Ceci étant dit, il n'y a pas que de mauvais côtés au signifiant. Par exemple, à la page 180 (2) F. Lordon nous dit ce qui lui posait problème dans le mot "salaire" et par conséquent à la page 184 (3) propose d'y ajouter les prédicats "communiste" ou "capitaliste" afin de distinguer ces deux types de salaire. Trouvant cette proposition intéressante, Bernard Friot accepte de se l'approprier, puis poursuit avec une critique du signifiant « Garantie économique générale » qu'il invite à abandonner. Dans le livre, Frédéric Lordon ne se prononcera plus à ce sujet. Pour l'heure donc, nous ne savons pas s'il l'abandonne ou non.

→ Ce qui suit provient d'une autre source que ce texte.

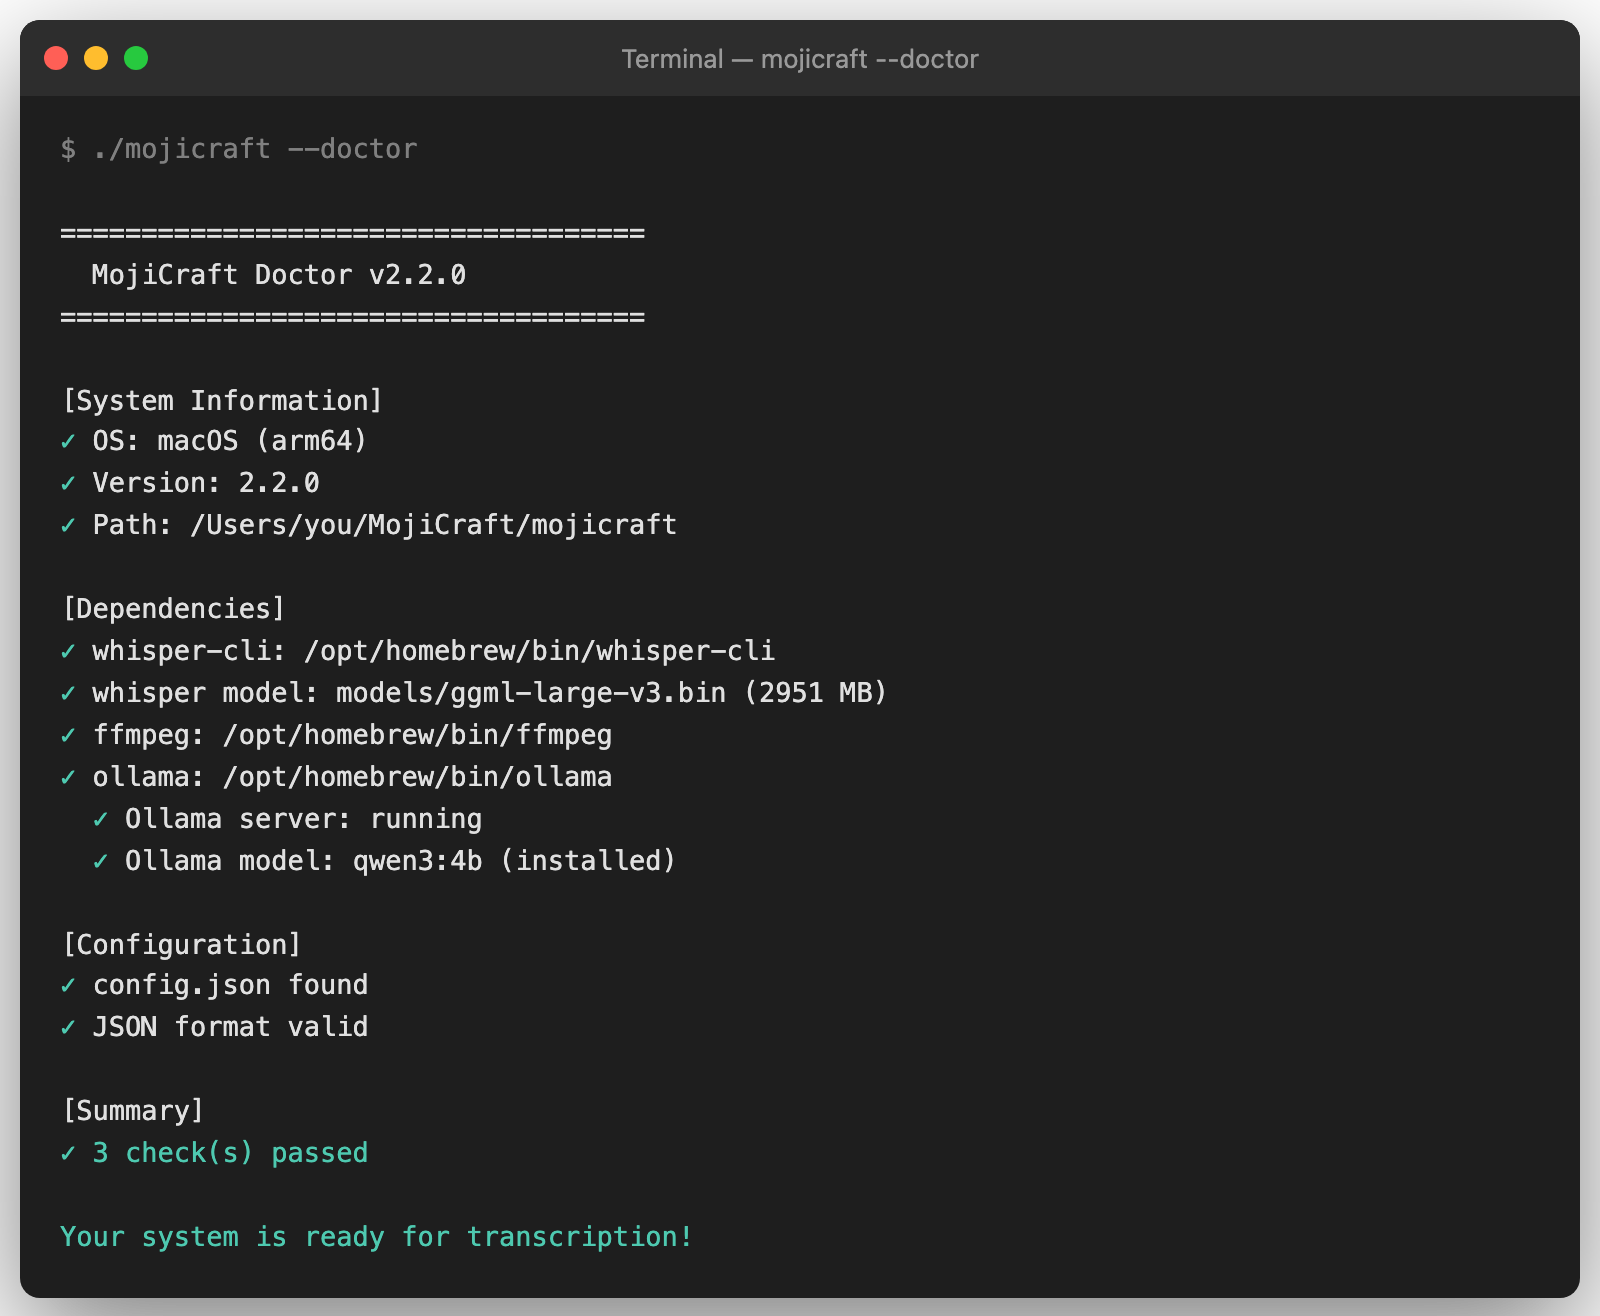The image size is (1600, 1316).
Task: Click the checkmark next to JSON format valid
Action: point(68,1027)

Cependant, le problème du signifiant chez F. Lordon est très profond car il est l'expression de sa conception épistémologique des sciences humaines et sociales :
« Par signifiant, j'entends donc la proposition d'une certaine interprétation donnée à un ensemble de faits qu'il serait tout à fait possible de faire parler autrement. [...] J'insiste là-dessus en effet pour dégager toute la portée de ton geste, inséparablement intellectuel et politique, comme resignification, comme donation d'un sens nouveau, capable de nous arracher aux lectures hégémoniques. » (p107-108)

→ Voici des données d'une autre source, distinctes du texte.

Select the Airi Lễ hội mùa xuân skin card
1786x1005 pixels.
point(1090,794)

« Le signifiant est une certaine manière de voir le réel qui fait réalité. [...] Ce qu'on dit des phénomènes du monde social historique relève en dernière analyse d'une interprétation. [...] On peut alors définir la science sociale critique comme l'effort pour l'extraire du signifiant hégémonique en vue de proposer un signifiant alternatif. C'est exactement ce qu'a fait Marx avec sa critique de l'économie politique. Le signifiant hégémonique contre lequel il entre en guerre, c'est le signifiant de ce qu'on nomme alors l'économie politique – à savoir le discours des économistes classiques. [...] Marx dit – raconte une autre histoire – : la valeur est entièrement produite par le travail, le capital n'est que du travail antérieur cristallisé. Et d'un coup on voit le monde autrement. En posant un nouveau signifiant, Marx fait, littéralement, devenir une réalité alternative : une réalité candidate à venir se substituer à la réalité hégémonique. » (p93-94)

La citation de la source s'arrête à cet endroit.